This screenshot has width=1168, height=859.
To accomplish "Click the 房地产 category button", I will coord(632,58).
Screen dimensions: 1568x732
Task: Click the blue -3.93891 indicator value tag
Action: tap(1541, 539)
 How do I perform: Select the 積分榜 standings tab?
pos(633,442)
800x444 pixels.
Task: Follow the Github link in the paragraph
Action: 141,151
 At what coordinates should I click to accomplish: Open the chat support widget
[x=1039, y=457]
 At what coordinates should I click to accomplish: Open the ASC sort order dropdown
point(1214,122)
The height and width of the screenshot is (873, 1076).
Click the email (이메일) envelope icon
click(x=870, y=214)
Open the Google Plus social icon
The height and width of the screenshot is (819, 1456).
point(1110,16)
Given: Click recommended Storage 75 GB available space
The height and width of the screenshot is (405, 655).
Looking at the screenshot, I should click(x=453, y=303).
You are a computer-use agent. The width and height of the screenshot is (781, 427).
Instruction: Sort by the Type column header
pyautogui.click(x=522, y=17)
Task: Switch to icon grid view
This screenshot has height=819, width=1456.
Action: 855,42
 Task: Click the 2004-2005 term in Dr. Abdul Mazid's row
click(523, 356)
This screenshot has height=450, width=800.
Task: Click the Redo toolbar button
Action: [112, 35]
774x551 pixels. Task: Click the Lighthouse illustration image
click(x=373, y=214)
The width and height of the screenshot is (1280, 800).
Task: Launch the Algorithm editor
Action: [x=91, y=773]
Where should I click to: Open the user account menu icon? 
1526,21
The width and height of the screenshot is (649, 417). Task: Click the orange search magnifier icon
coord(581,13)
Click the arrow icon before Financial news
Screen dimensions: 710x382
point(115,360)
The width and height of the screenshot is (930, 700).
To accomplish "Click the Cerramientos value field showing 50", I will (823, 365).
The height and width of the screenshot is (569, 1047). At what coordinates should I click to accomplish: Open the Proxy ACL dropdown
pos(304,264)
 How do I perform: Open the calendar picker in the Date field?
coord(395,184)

────────────────────

• **Directions for this task**
Please extract every line of the material above that contains the word "Open".

• **Solution**
 At what coordinates should I click to accomplish: Open the chat support widget
 At what coordinates should I click to accomplish: Open the ASC sort order dropdown
Open the Google Plus social icon
Where should I click to: Open the user account menu icon? 
The height and width of the screenshot is (569, 1047). At what coordinates should I click to accomplish: Open the Proxy ACL dropdown
 How do I perform: Open the calendar picker in the Date field?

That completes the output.